Europejski Puchar Narodów w Budapeszcie. Polacy pokonali Francuzów
W piątek, 12 grudnia w Budapeszcie rozpoczął się drugi turniej z cyklu Europejskiego Pucharu Narodów. W pierwszym spotkaniu Biało-Czerwoni pokonali 4:3 po karnych Francję, z którą zmierzą się również w maju przyszłego roku w walce o awans do elity. Bramki dla naszej drużyny zdobyli Jakub Wanacki, Karol Biłas, Jakub Ślusarczyk oraz decydującego karnego Patryk Krężołek. W sobotę zmierzymy się z Włochami, a w niedzielę na zakończenie turnieju z Węgrami.

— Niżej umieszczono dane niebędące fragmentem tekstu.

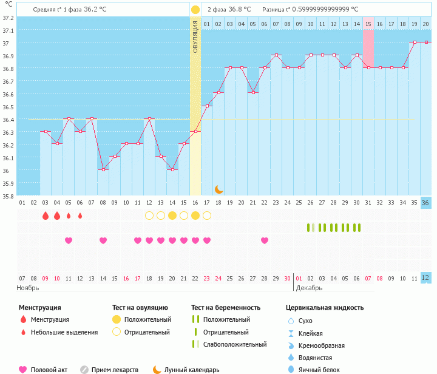Click the Прием лекарств legend icon
The width and height of the screenshot is (437, 374).
84,369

Przygotowując się do majowych Mistrzostw Świata Dywizji IA, które odbędą się w Sosnowcu, reprezentacja Polski gra w turniejach Europejskiego Pucharu Narodów, nowego cyklu IIHF. Pierwszy odbył się na Stadionie Zimowym w ArcelorMittal Park w Sosnowcu i zakończył się triumfem naszej kadry. Drużyna prowadzona przez nowego selekcjonera Pekkę Tirkkonena wygrała z Włochami 4:2 i Wielką Brytanią 1:0 oraz przegrała ze Słowenią 2:3 po dogrywce.
W piątek w hali Tuskecsarnok w Budapeszcie w Memoriale Tamasa Sarkozy'ego, rozgrywanego w ramach Europejskiego Pucharu Narodów, nasza drużyna zagrała z Francuzami, z którymi walczyć także będzie w maju podczas Mistrzostw Świata Dywizji IA w Sosnowcu. Podopieczni Tirkkonena bardzo dobrze rozpoczęli starcie ze spadkowiczem z elity. W 12. minucie prowadziliśmy 2:0 po golach Jakuba Wanackiego, który wykorzystał błąd bramkarza oraz Karola Biłasa, potrafiącego odnaleźć się pod bramką rywala. Pierwsza tercja zakończyła się wynikiem 2:1. W drugiej bramki nie padły. W ostatniej rywale wyrównali, w 50. min Jakub Ślusarczyk skutecznie wykorzystał sytuację sam na sam z golkiperem Francuzów, a niecałe pięć minut później znowu był remis. Po 60 minutach było 3:3, w dogrywce bramki nie padły, a karne Polacy wykonywali bardzo dobrze. Świetnie spisywał się także bramkarz Maciej Miarka i w karnych było 3:1 dla naszego zespołu.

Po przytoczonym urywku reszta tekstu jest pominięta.